**Your instructions**
Instruction for the entries that follow: retype exactly the lines from the line with "This screenshot has height=963, width=1401." to the line with "Click empty space", both included, and omit all others.
++++ Exercise data
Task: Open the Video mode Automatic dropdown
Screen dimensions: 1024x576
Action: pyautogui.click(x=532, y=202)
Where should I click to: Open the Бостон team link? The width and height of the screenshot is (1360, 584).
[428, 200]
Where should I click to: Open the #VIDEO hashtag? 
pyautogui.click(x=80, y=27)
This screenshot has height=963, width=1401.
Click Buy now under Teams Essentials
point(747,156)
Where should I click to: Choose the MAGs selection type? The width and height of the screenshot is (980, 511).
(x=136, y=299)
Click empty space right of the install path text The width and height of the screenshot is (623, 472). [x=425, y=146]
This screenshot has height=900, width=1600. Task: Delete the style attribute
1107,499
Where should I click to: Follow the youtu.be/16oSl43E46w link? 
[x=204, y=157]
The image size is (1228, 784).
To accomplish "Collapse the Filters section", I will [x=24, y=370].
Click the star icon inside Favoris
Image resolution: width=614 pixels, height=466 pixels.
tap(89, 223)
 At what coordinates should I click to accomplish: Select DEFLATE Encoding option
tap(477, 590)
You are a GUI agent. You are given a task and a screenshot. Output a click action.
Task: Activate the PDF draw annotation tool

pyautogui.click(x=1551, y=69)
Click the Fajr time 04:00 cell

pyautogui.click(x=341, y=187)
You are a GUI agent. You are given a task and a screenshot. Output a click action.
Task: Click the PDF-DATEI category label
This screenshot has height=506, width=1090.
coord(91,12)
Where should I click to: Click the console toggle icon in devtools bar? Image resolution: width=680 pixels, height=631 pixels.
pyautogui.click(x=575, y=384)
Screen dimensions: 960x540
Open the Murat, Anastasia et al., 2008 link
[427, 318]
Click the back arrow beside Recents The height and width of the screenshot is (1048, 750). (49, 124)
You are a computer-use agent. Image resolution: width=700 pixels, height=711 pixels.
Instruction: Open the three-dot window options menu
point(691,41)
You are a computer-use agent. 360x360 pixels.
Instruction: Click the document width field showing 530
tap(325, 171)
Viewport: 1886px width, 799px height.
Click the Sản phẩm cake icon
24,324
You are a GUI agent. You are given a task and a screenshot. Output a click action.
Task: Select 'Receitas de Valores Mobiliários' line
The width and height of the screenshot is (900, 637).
++++++++
**Output of the task**
This screenshot has height=963, width=1401.
Click Buy now under Teams Essentials
point(747,156)
Where should I click to: Choose the MAGs selection type? The width and height of the screenshot is (980, 511).
(x=136, y=299)
Click empty space right of the install path text The width and height of the screenshot is (623, 472). [x=425, y=146]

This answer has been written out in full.